▸ **EXERCISE REQUIREMENTS**:
**1.** Answer these questions using the passage about the album Belinda:
(a) At what position did Belinda finish on the 1986 year-end bestselling albums chart?
(b) How many stars did Stephen Thomas Erlewine give the album in the old AMG review?
(c) Which hit does the review name as proof that the album was memorable?
**2.** Resume the passage about the album Belinda and continue it from its last sentence.

GIVEN TEXT START

Somehow, in the chaotic climate that was 1986 popular music, Belinda found its perky little niche. Just to provide some perspective: on the 1986 year-end bestselling albums chart, Belinda finished at #83, a couple of spots below LL Cool J's Radio, and four places above Metallica's Master Of Puppets. It was a strange time, ladies and gentlemen.

While they weren't treated quite like Radio or Master Of Puppets, True Blue and Control were taken somewhat seriously by critics at the time. No music critic took Belinda remotely seriously at the time, and, actually, no music critic takes it seriously now. Well, that's not entirely accurate. Initially, in an old AMG review, Stephen Thomas Erlewine gave it three stars and sprinkled some mild praise its way:
Belinda Carlisle's first solo record was a distinct departure from the Go-Go's energetic, catchy new wave pop. Carlisle refashioned herself as an inoffensive mainstream pop singer and the makeover worked commercially, as well as artistically. The pop on Belinda may not be as infectious as the Go-Go's finest singles, yet it fit in well with the slick formats of mid-'80s radio and managed to be more memorable than many of the mainstream hits of the time, as the ingratiating hit "Mad About You" proves.

GIVEN TEXT END
SOURCE MATERIAL START

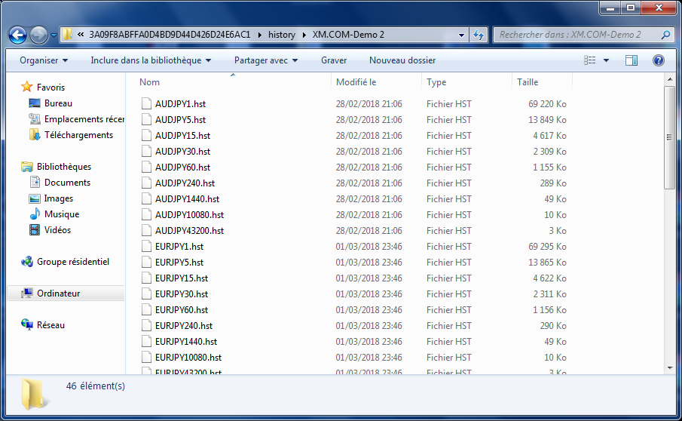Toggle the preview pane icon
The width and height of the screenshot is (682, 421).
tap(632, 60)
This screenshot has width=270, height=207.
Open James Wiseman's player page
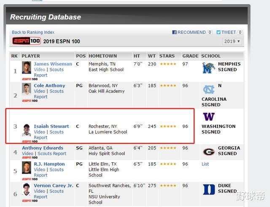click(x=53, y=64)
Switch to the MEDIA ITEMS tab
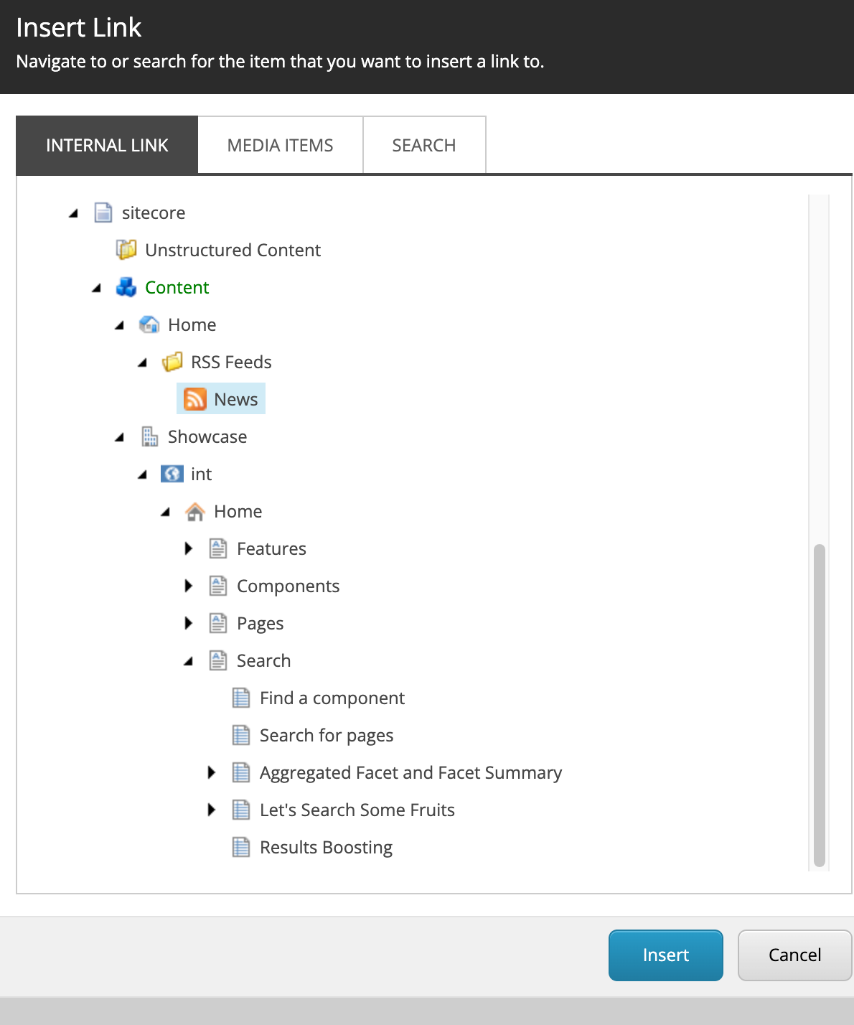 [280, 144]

SOURCE MATERIAL END
SOURCE MATERIAL START

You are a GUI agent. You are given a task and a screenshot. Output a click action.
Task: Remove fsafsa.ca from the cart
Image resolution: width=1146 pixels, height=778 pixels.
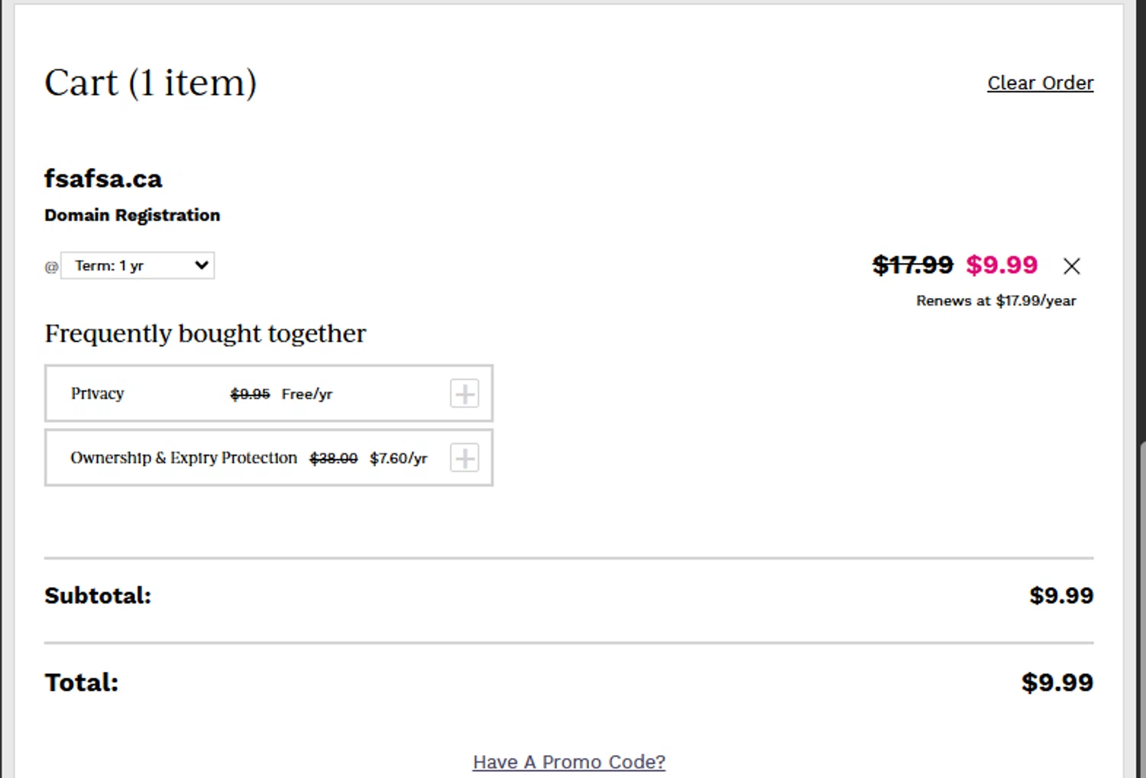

SOURCE MATERIAL END

▸ **TASK-BY-TASK RESULTS**:
**1.**
(a) #83
(b) Three stars
(c) "Mad About You"

**2.**
Well guess what? I just checked AMG, and it looks like ol' STE recently bumped that rating up to four stars and wrote a new, expanded review. Is Belinda is finally gaining some belated hipster props? As for its reception upon release, usually I'd say that the narrow-minded tastemakers of the day missed the boat and failed to spot an obvious classic, but honestly, with this one, I don't blame 'em. They were right to chuckle at this album. It's kind of a silly album. Sure, you and I know, with the benefit of hindsight, that Belinda went full-borne Yuppie, but people didn't see that coming at the time. Here was Belinda's chance to redefine herself, to tell the world what she was about as an artist and role model, and she came up with ... this? Did she have a single substantive thought in that bubbly blonde cranium of hers? I can understand the scorn or, more accurately, the indifference. However, in retrospect, I believe that Belinda is in need of some serious critical re-evaluation. Because there has never been - and will never be - another album quite like it.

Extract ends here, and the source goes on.